Tuesday, July 11, 2006

Marx goes to market

US Senator Barbara Boxer couldn't have been more off the mark when she proclaimed, "It's a new day. Communism is dead. It's even dead in Cuba", at the Senate Commerce Committee hearing in May 2002. Marxism is not dead. In South Asia, as in other parts of the world, it has a new address: the free market.

In the 1980s, communist governments ruled one third of the world's population in 25 nations. And even though this might not be the case today, pragmatic leaders, ruling communist states and parties have ensured the survival of their ideology by reinterpreting the gospel in a way that Marx and the free market have come to profitably coexist.

Out of the five established communist states, China, North Korea, Laos, Vietnam and Cuba, all except the last are in Asia and the Pacific. And in South Asia, revolution through the barrel of the gun is an existing reality. The Maoists in Nepal and Naxalites in India are seriously challenging the established state order and dispense justice to those who have been denied it by the state's instutions.

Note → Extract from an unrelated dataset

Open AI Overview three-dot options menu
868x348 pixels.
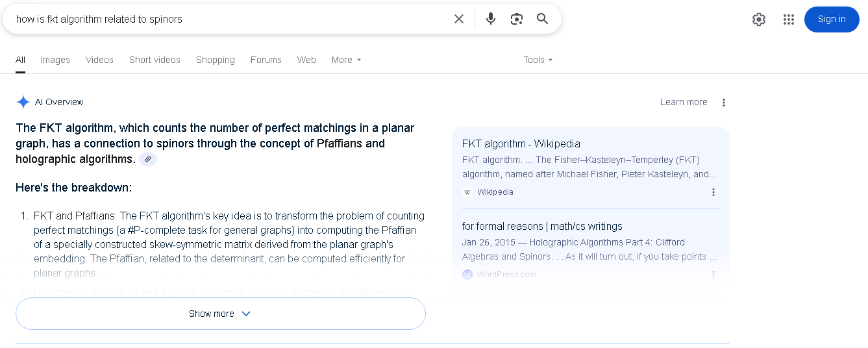pyautogui.click(x=724, y=102)
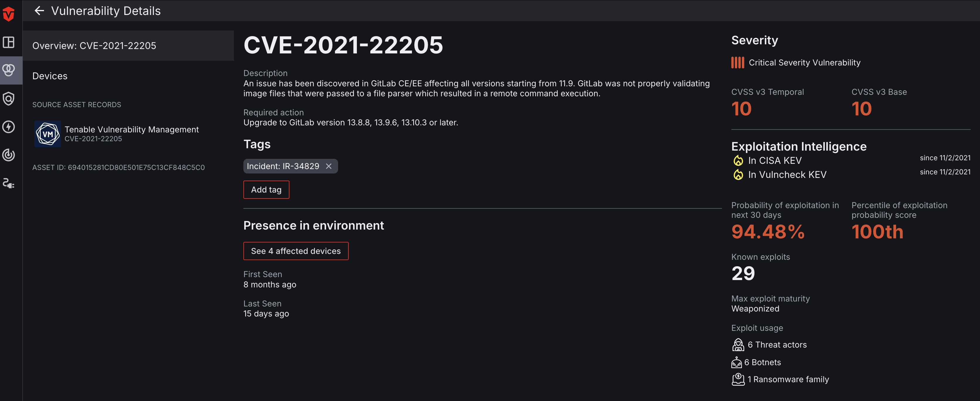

In Latin America, communist leaders or parties have come to power or to occupy influential positions after boldly pronouncing their love for the free market. According to the World Bank’s latest figures, Latin America and the Caribbean attracted $94.4 billion in private capital last year, up 59% from 2004. The Economist argues that even Cuba, out of necessity, has allowed capitalism into its socialist system.

In almost all of the post-Soviet states, commonly called Commonwealth of Independent States (CIS), a new brand of market friendly left is growing assertive. The Asian "communist states" of Vietnam and Laos, and to a limited extent North Korea, are slowly turning away from Soviet-style centralised planning, in favour of a market economy.

Call them 'revisionists' or 'reductionists' in old Communist jargon or simply social democrats, their new philosophy boils down to free market with a 'human face'. Demoralised after the collapse of the Soviet Union, they re-emerged with well thought out moderation. Ideologically, they lie somewhere between the outmoded communist radicals and the out of sync neo-conservatives. They support nationalism, tolerate religion, but abhor fundamentalism. China's "socialism with Chinese characteristics," is almost like their guiding principle.

India is a classic example, with the Left ruled states of West Bengal, Kerala and Tripura, boasting vast networks of party cadres. They fight elections like any 'bourgeois' party and use parliamentary politics to the hilt. They support national integration and secularism but roll out the red carpet for foreign as well as domestic investors to their states. Their stance has softened on issues concerning disinvestment, FDI, privatisation of PSUs etc.

Mainstream Indian leftists are pragmatists inspired by Deng Xiaoping's declaration, "poverty is not socialism, to get rich is glorious." Today the only doubters are the Maoists in India and Nepal. But even that might change if the Maoists, who almost control two-thirds of Nepal, decide to join the government and participate in elections. And if that happens, the Indian Naxalites would be among the only armed guerrillas, following the glorious path of armed revolution.